Looking at formal aesthetics, we also see other elements that are exactly what goes on in teaching. For one thing, in the arts "mistakes" are not something to be avoided but the very heart of the work. Artists make mistake after mistake, imperfect draft after imperfect draft, sketch after sketch, and then as some point transcendence happens, creativity has taken the piece beyond all the skills and baby steps. Suddenly the piece soars. As did the class discussion, a kind of performance art, as we discussed/performed the Oresteia. In that classroom, new things happened, new un-nameable feelings and insights were generated. Creativity flew in the window and flitted around the room, unharnessed and unafraid. It was a moment, an extended moment, a series of moments, of art.

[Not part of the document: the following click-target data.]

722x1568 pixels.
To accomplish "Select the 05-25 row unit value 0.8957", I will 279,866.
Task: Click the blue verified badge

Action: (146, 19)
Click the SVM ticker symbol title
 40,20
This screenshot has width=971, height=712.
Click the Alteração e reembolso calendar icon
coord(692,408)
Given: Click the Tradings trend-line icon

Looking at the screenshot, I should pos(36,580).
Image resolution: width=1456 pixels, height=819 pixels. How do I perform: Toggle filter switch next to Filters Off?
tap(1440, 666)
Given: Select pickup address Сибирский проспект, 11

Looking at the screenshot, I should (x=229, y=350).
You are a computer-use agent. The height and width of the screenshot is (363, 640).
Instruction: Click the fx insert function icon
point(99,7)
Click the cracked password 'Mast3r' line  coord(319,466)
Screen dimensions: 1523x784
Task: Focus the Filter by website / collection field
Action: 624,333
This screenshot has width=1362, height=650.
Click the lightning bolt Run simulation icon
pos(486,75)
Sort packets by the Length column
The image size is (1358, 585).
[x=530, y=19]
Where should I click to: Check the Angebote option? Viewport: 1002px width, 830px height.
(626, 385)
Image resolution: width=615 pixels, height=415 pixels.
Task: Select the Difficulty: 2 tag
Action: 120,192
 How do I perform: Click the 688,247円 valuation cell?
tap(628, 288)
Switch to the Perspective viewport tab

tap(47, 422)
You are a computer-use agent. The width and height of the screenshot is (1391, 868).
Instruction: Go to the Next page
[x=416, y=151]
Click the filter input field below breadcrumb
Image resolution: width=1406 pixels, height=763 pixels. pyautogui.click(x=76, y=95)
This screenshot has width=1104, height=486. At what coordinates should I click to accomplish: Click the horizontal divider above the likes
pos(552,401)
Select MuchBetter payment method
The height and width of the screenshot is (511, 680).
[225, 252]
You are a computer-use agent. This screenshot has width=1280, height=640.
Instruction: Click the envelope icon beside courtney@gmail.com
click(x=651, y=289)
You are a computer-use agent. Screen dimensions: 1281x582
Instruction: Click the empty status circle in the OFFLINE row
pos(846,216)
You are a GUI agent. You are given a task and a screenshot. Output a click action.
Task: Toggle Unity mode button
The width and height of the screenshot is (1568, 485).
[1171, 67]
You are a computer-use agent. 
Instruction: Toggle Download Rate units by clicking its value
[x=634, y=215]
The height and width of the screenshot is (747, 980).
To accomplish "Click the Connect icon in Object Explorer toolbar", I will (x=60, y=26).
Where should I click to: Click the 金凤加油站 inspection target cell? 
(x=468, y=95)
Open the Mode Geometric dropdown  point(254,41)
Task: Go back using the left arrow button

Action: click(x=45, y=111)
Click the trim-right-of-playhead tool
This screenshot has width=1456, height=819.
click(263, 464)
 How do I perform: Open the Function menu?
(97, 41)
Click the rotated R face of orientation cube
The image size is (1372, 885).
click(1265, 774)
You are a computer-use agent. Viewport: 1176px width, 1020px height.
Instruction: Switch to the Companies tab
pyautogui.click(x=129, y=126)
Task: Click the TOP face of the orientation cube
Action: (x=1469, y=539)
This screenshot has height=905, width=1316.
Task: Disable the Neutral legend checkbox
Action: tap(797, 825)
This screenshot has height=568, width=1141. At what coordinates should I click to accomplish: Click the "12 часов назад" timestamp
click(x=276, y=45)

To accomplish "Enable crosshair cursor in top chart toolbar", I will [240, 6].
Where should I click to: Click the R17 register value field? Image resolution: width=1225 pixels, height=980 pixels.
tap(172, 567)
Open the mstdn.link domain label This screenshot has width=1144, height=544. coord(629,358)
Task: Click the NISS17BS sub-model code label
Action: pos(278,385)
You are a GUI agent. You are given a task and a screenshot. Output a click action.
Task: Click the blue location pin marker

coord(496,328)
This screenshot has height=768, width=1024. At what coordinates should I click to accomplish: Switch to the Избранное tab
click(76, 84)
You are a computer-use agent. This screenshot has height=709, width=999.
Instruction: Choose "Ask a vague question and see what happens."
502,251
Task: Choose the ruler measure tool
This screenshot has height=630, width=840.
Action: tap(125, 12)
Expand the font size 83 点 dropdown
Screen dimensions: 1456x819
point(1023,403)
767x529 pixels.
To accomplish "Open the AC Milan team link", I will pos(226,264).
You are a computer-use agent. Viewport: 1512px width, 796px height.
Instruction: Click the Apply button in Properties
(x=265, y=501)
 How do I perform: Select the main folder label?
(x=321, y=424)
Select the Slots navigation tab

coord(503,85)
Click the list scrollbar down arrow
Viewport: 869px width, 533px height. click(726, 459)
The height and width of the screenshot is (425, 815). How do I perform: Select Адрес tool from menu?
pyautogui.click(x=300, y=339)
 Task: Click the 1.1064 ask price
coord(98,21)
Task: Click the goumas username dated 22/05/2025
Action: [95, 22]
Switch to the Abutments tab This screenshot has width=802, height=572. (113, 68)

And inevitably, this aspect of teaching, the teaching as art, is precisely what is never captured in the metrics of education "reform." No standardized test or performance data picks up these powerful moments. And yet they are where the heart of teaching and learning reside. When teachers go home after work and find themselves unable to explain to friends and family the incredible, miraculous things that happened during their day, it is because these art moments are hard to explain, even more difficult to share.

I have no idea what to do about this. I have no proposal about how to change high stakes assessment. The best we can do is describe this process of classroom aesthetics, again and again, until it begins to have a legitimacy, until it is visible and honored and sought after. That is how artistic expression is put on the map and gets the respect it deserves.